Would you restate all the data that follows, word for word?

★ ★ ★ ★

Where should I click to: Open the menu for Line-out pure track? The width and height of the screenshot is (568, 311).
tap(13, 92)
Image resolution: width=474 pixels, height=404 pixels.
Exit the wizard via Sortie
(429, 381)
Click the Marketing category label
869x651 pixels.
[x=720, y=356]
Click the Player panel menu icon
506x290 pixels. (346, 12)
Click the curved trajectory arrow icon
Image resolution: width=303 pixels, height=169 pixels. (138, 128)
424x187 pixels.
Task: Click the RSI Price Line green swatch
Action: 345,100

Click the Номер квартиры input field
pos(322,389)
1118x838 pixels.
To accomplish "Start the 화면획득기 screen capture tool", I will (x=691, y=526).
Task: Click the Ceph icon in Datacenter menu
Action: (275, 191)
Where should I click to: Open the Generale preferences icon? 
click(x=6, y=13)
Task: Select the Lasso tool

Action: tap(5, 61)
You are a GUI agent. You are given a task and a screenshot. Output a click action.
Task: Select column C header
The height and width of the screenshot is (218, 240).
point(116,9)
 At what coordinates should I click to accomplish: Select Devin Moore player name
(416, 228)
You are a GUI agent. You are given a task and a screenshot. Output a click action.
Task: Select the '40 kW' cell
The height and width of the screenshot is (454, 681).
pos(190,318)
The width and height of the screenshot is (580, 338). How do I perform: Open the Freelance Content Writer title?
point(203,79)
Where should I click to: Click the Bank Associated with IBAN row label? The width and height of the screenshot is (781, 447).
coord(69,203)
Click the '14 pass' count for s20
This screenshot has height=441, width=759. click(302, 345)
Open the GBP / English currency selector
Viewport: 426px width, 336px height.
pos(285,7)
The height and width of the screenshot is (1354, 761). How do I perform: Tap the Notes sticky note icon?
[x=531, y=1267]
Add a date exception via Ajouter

★ ★ ★ ★

_TASK RESULT_:
Where should I click to: Open the menu for Line-out pure track? The width and height of the screenshot is (568, 311).
tap(13, 92)
Image resolution: width=474 pixels, height=404 pixels.
Exit the wizard via Sortie
(429, 381)
Click the Marketing category label
869x651 pixels.
[x=720, y=356]
Click the Player panel menu icon
506x290 pixels. (346, 12)
Click the curved trajectory arrow icon
Image resolution: width=303 pixels, height=169 pixels. (138, 128)
424x187 pixels.
Task: Click the RSI Price Line green swatch
Action: 345,100

Click the Номер квартиры input field
pos(322,389)
1118x838 pixels.
To accomplish "Start the 화면획득기 screen capture tool", I will (x=691, y=526).
Task: Click the Ceph icon in Datacenter menu
Action: (275, 191)
Where should I click to: Open the Generale preferences icon? 
click(x=6, y=13)
Task: Select the Lasso tool

Action: tap(5, 61)
You are a GUI agent. You are given a task and a screenshot. Output a click action.
Task: Select column C header
The height and width of the screenshot is (218, 240).
point(116,9)
 At what coordinates should I click to accomplish: Select Devin Moore player name
(416, 228)
You are a GUI agent. You are given a task and a screenshot. Output a click action.
Task: Select the '40 kW' cell
The height and width of the screenshot is (454, 681).
pos(190,318)
The width and height of the screenshot is (580, 338). How do I perform: Open the Freelance Content Writer title?
point(203,79)
Where should I click to: Click the Bank Associated with IBAN row label? The width and height of the screenshot is (781, 447).
coord(69,203)
Click the '14 pass' count for s20
This screenshot has height=441, width=759. click(302, 345)
Open the GBP / English currency selector
Viewport: 426px width, 336px height.
pos(285,7)
The height and width of the screenshot is (1354, 761). How do I perform: Tap the Notes sticky note icon?
[x=531, y=1267]
Add a date exception via Ajouter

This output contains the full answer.